In a hard-hitting and provocative polemic, Silicon Valley insider and pundit Andrew Keen exposes the grave consequences of today’s new participatory Web 2.0 and reveals how it threatens our values, economy, and ultimately the very innovation and creativity that forms the fabric of American achievement.


Our most valued cultural institutions, Keen warns—our professional newspapers, magazines, music, and movies—are being overtaken by an avalanche of amateur, user-generated free content. Advertising revenue is being siphoned off by free classified ads on sites like Craigslist; television networks are under attack from free user-generated programming on YouTube and the like; file-sharing and digital piracy have devastated the multibillion-dollar music business and threaten to undermine our movie industry.
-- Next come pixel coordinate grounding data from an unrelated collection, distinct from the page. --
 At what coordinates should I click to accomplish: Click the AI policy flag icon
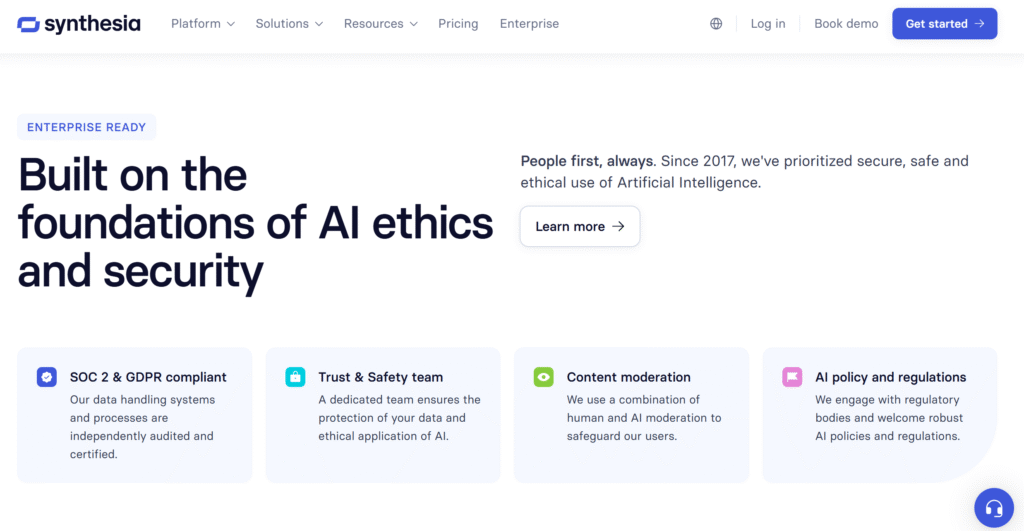point(792,377)
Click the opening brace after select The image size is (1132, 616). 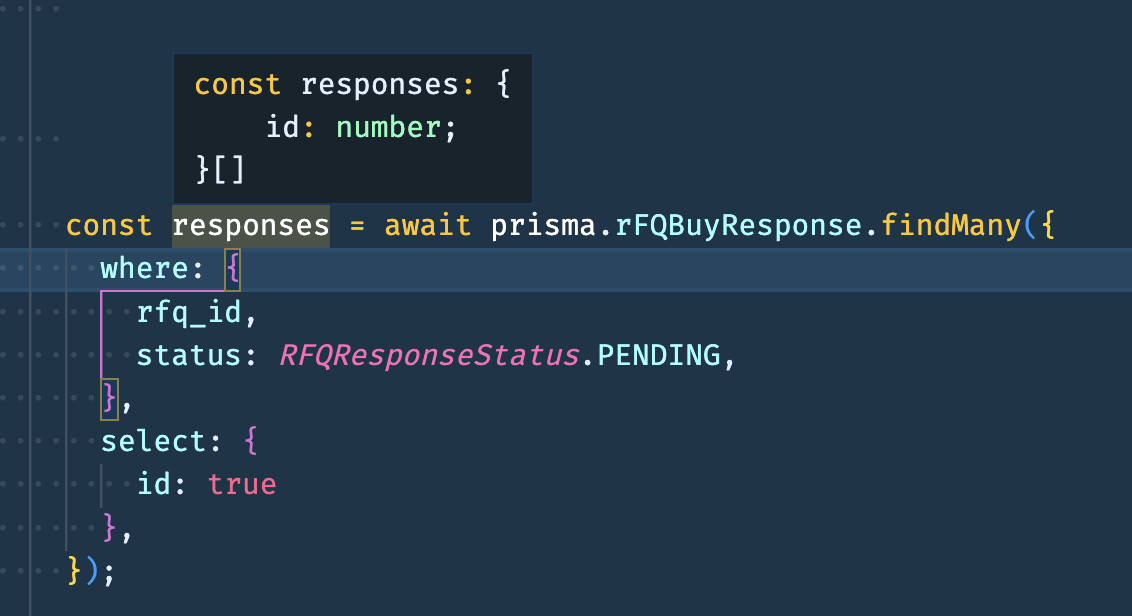pos(250,440)
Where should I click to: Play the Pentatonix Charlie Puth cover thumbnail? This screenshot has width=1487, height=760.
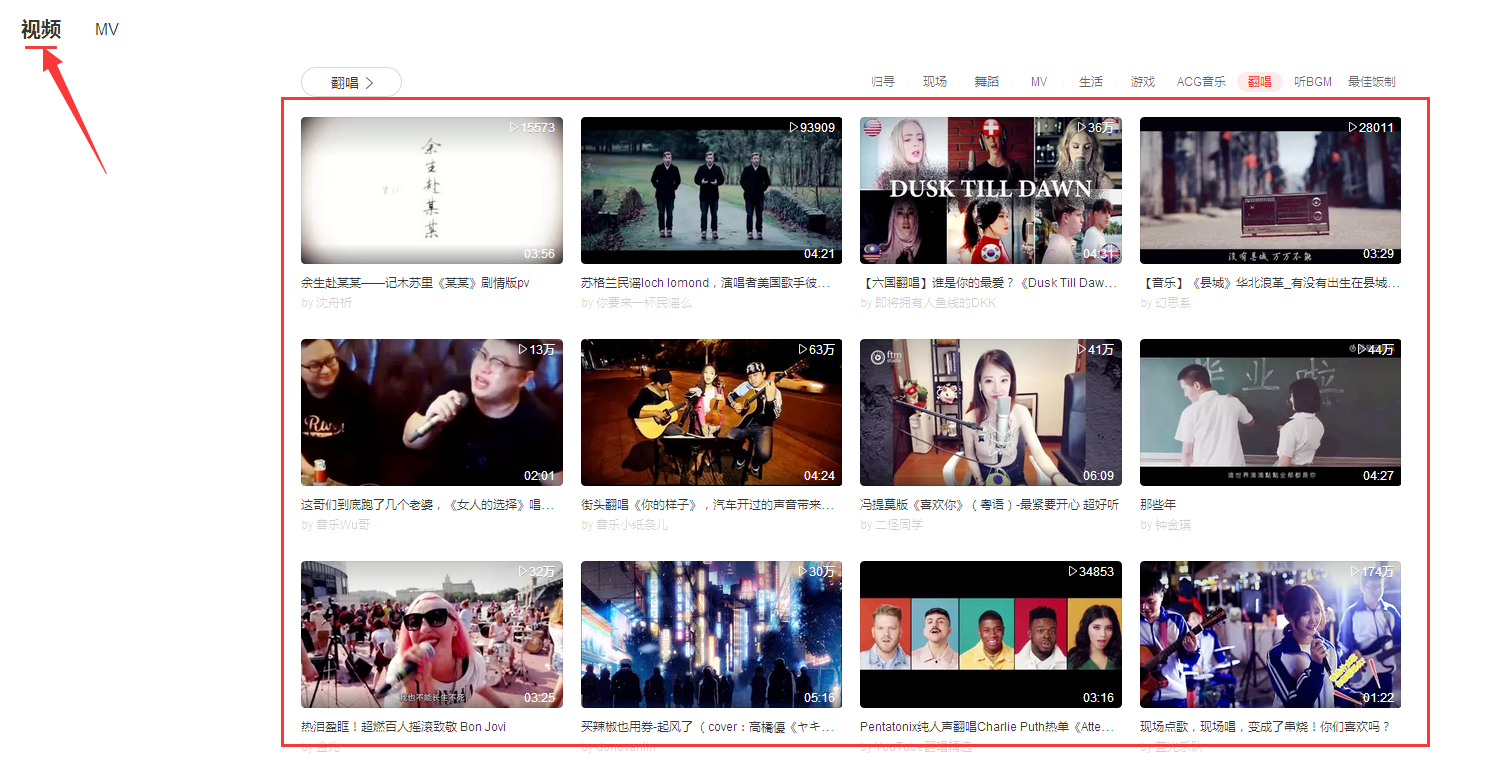(x=990, y=634)
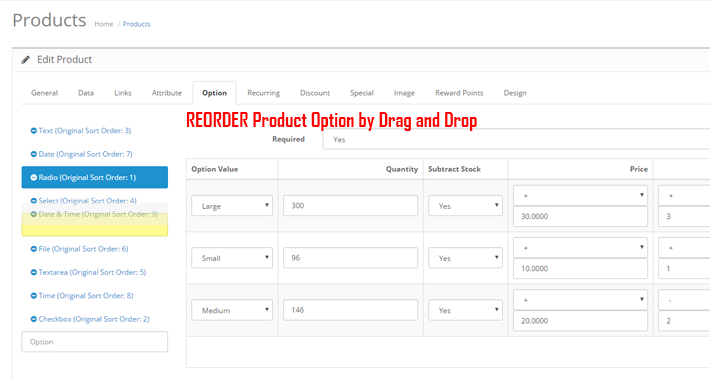The height and width of the screenshot is (380, 710).
Task: Expand the price prefix dropdown for the Medium row
Action: [580, 299]
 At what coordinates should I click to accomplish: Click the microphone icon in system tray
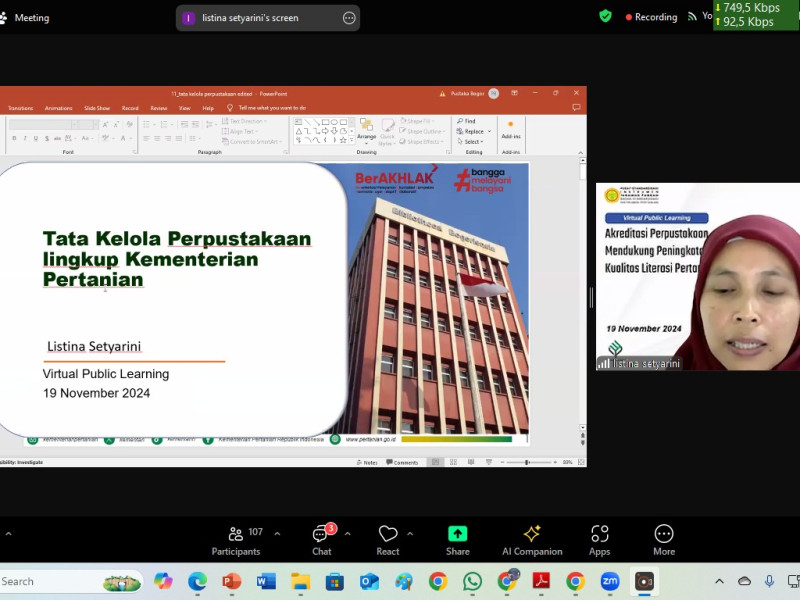769,581
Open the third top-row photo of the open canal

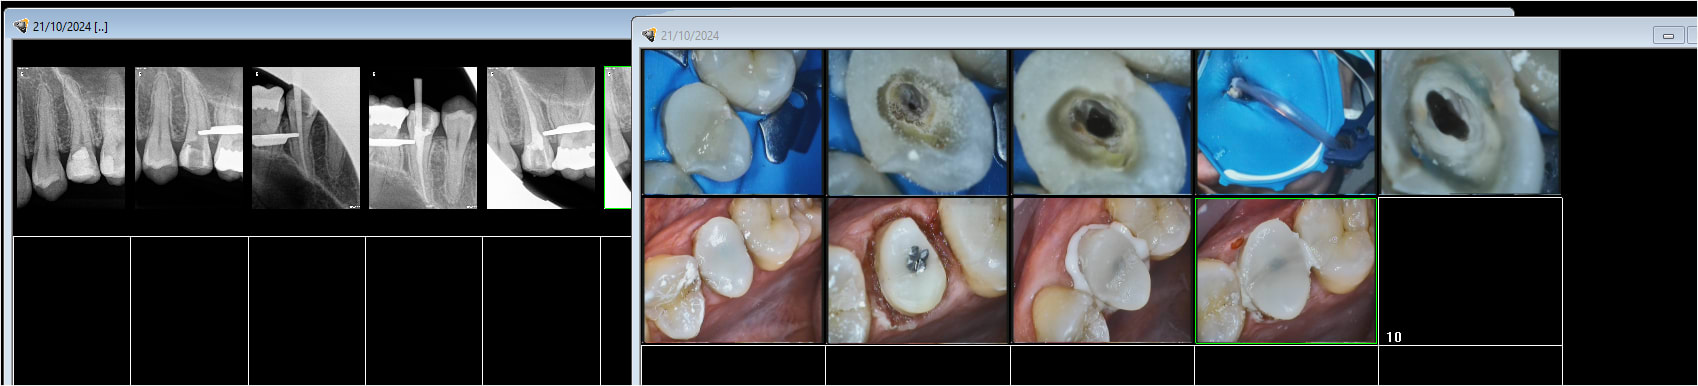[x=1102, y=122]
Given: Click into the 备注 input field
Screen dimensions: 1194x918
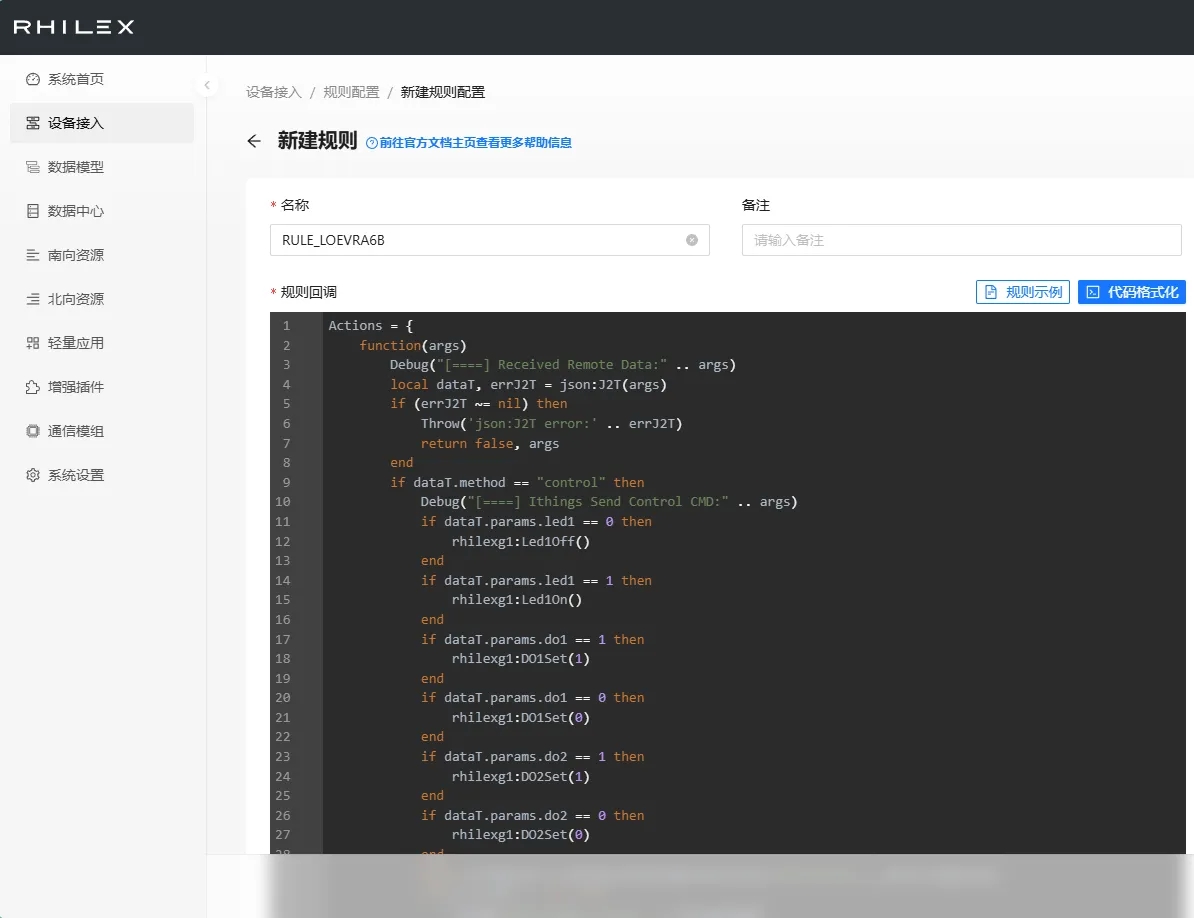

Worse, Keen claims, our “cut-and-paste” online culture—in which intellectual property is freely swapped, downloaded, remashed, and aggregated—threatens over 200 years of copyright protection and intellectual property rights, robbing artists, authors, journalists, musicians, editors, and producers of the fruits of their creative labors.


In today’s self-broadcasting culture, where amateurism is celebrated and anyone with an opinion, however ill-informed, can publish a blog, post a video on YouTube, or change an entry on Wikipedia, the distinction between trained expert and uninformed amateur becomes dangerously blurred. When anonymous bloggers and videographers, unconstrained by professional standards or editorial filters, can alter the public debate and manipulate public opinion, truth becomes a commodity to be bought, sold, packaged, and reinvented.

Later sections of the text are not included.